Unfortunately, things did not go according to plan. Grandpa was much sicker than any of us knew. As we sat in the waiting room with family we heard the God awful words of “code blue”. When Dad came back to the waiting room and told me it was Grandpa I think the words I uttered were “what the fuck?!” as I hugged my Dad and we both cried. This was not the plan! This was not supposed to happen! My Grandpa, a huge part of my life, was supposed to be bulletproof, and ignorantly like a child I (emotionally) thought he was going to live forever.

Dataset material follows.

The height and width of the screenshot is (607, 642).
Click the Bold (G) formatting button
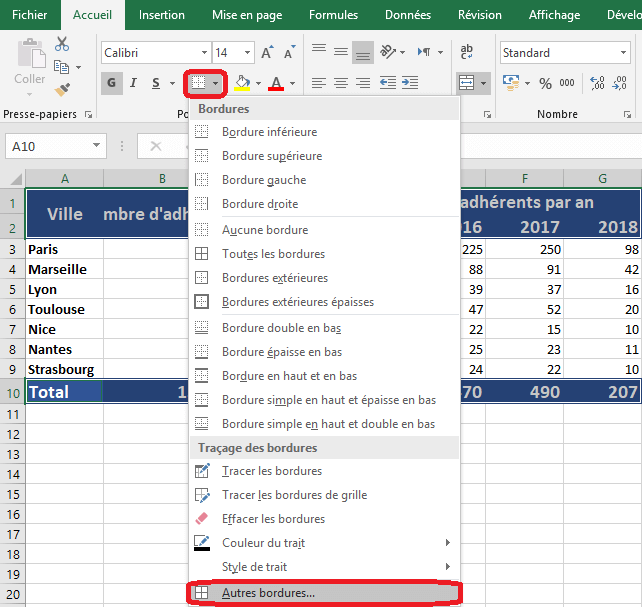tap(112, 83)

This last year without him his presence has certainly been missed. As a family, we have still gathered together to eat, drink, laugh, and cry. At every gathering, it seems like he will walk into the room at any minute and I will get that giant bear hug and a “hey Jame” from him. My brain knows this won’t happen but my heart is waiting for it. every. single. time.
I feel lucky, though. Having had 32 wonderful years with a very involved grandfather. I realize that not everyone is so lucky. All four of my children he got to lovingly tease. I was able to tell him goodbye and that I loved him even though at the time I did not know that would be the last time.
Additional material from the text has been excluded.